Amy B.R. Lancellotta
cc: Alan L. Beller, Director
Division of Corporation Finance
Paul F. Roye, Director
Division of Investment Management
1 The Investment Company Institute is the national association of the American investment company industry. Its membership includes 8,955 open-end investment companies (“mutual funds”), 533 closed-end investment companies, and six sponsors of unit investment trusts. Its mutual fund members have assets of about $6.216 trillion, accounting for approximately 95 percent of total industry assets, and 90.2 million individual shareholders.
2 Registered investment companies are excluded from these proposals pursuant to Section 405 of the Act.
3 SEC Release Nos. 33-8144; 34-46767 (November 4, 2002); 67 Fed. Reg. 68054 (November 8, 2002) (the “Off-Balance Sheet Release”). The proposed rules codify and extend many of the previously expressed views of the Commission on required disclosure for off-balance sheet arrangements. See Commission Statement About Management’s Discussion and Analysis of Financial Condition and Results of Operations, SEC Release No. 33-8056; 34-45321; FR 61 (January 22, 2002) (“FR-61”).
4 SEC Release Nos. 33-8145; 34-46788 (November 4, 2002); 67 Fed. Reg. 68790 (November 13, 2002) (the “Pro Forma Release”).
5 The Institute has consistently supported the SEC’s initiatives to improve the financial reporting and disclosure system embodied in the Securities Exchange Act of 1934 and its rules. The disclosure rules under the Exchange Act are designed primarily to ensure that sufficient information is available in the marketplace to establish the appropriate value of securities issued by publicly-traded companies. Recent corporate scandals have highlighted the importance of markets and investors having more timely access to a greater range of important information concerning publicly-traded companies.
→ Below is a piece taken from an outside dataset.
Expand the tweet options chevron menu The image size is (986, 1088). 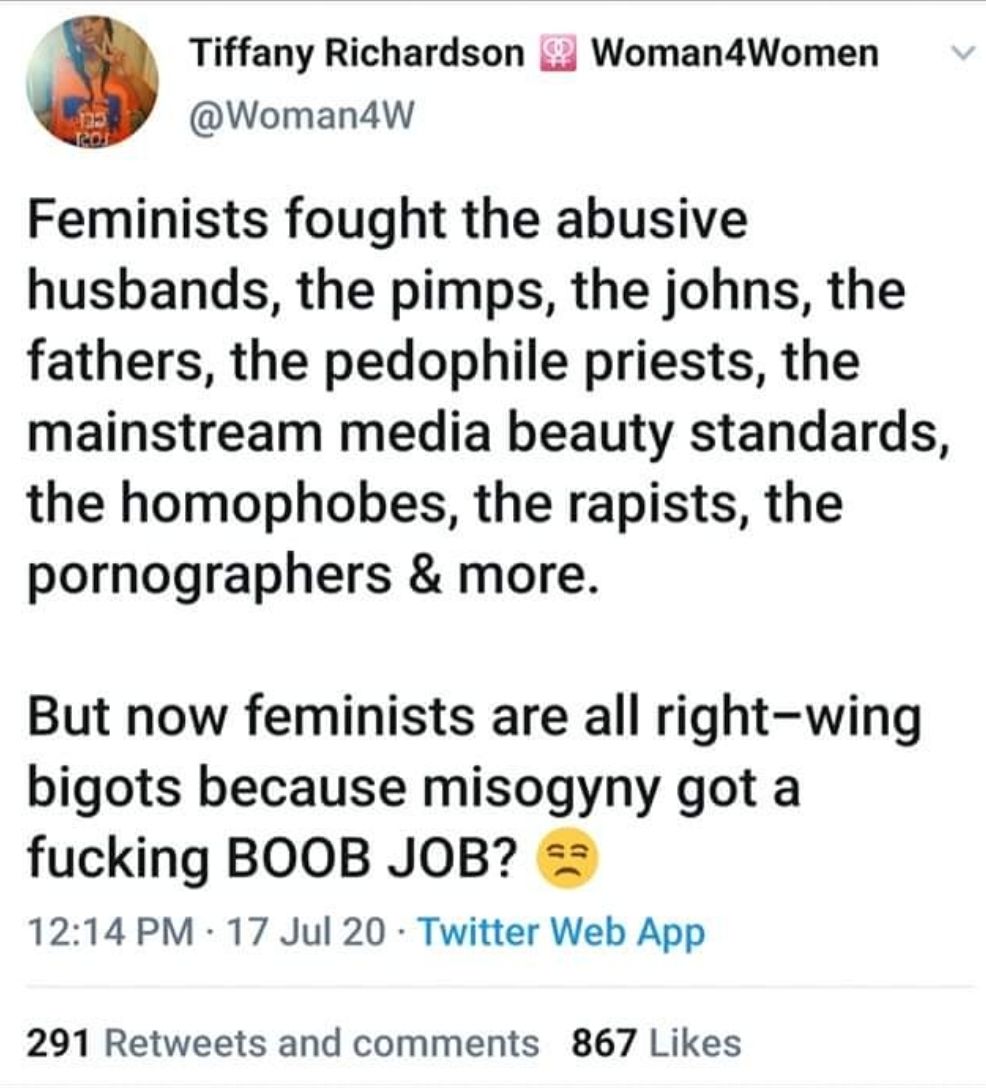(x=959, y=54)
We note that the pricing of mutual fund shares is governed by specific requirements under the Investment Company Act of 1940. Accordingly, the rationale underlying the SEC’s recent disclosure initiatives under the Exchange Act is inapplicable in the context of mutual fund reporting and disclosure.
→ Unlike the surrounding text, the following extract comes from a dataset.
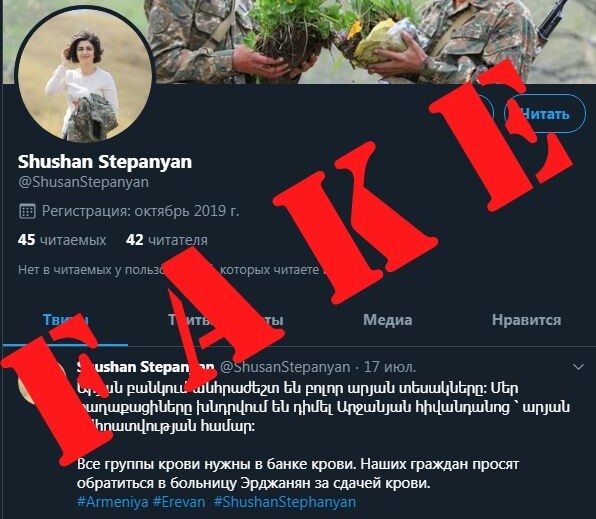Viewport: 596px width, 519px height.
Task: Switch to the Твиты и ответы tab
Action: click(x=226, y=320)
6 See SEC Release No. 33-6835 (May 18, 1989).
7 See Letter from Craig S. Tyle, General Counsel, ICI, to Jonathan G. Katz, Secretary, Securities and Exchange Commission (July 19, 2002).
8 Specifically, the proposal would require disclosure of: (i) the nature and business purpose of the company’s off-balance sheet arrangements; (ii) the nature and amount of the total assets and of the total obligations and liabilities (including contingent obligations and liabilities) of an entity in which off-balance sheet activities are conducted; (iii) the amounts of revenues, expenses, and cash flows of the company arising from the arrangements, the nature and amounts of any interests retained, securities issued and other indebtedness incurred by the company; and any other obligations or liabilities of the company arising from the arrangements that are or may become material and the triggering events or circumstances that could cause them to arise; and (iv) management’s analysis of the material effects of any of the foregoing items on the company’s financial condition, changes in financial condition, revenues or expenses, results of operations, liquidity, capital expenditures, and capital resources.
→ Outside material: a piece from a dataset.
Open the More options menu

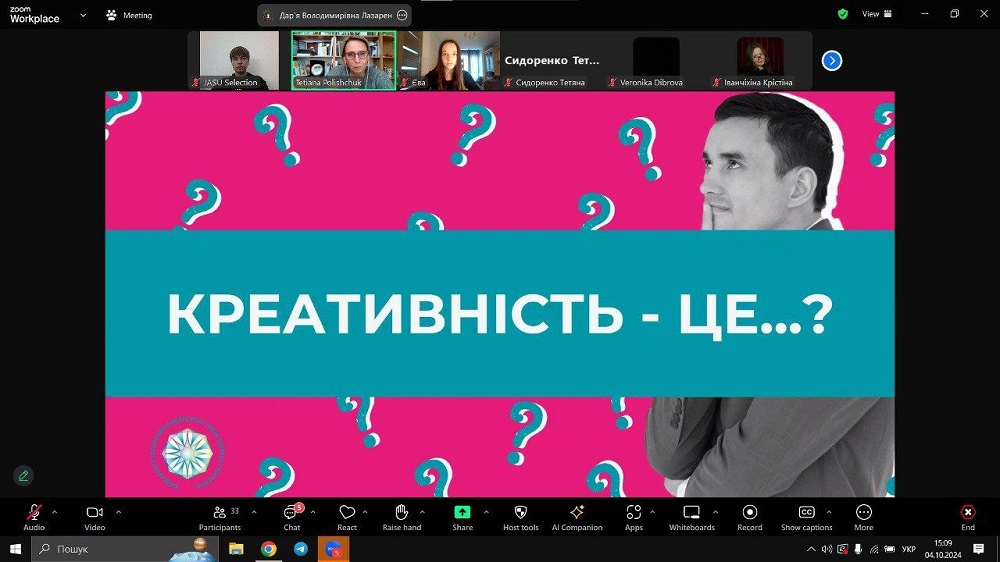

9 As FR-61 points out, issuers “should consider whether investors would better understand financial statements in many circumstances if MD&A included descriptions of all material transactions involving related persons or entities, with clear discussion of arrangements that may involve transaction terms or other aspects that differ from those which would likely be negotiated with clearly independent parties.” FR-61 at 10.
10 See Letter from Craig S. Tyle, General Counsel, ICI, to Jonathan G. Katz, Secretary, SEC, dated May 21, 2002.
11 To facilitate this process, our letter added that such a reconciliation should consist of a side-by-side tabular presentation, along with a “plain English” narrative summary of the differences.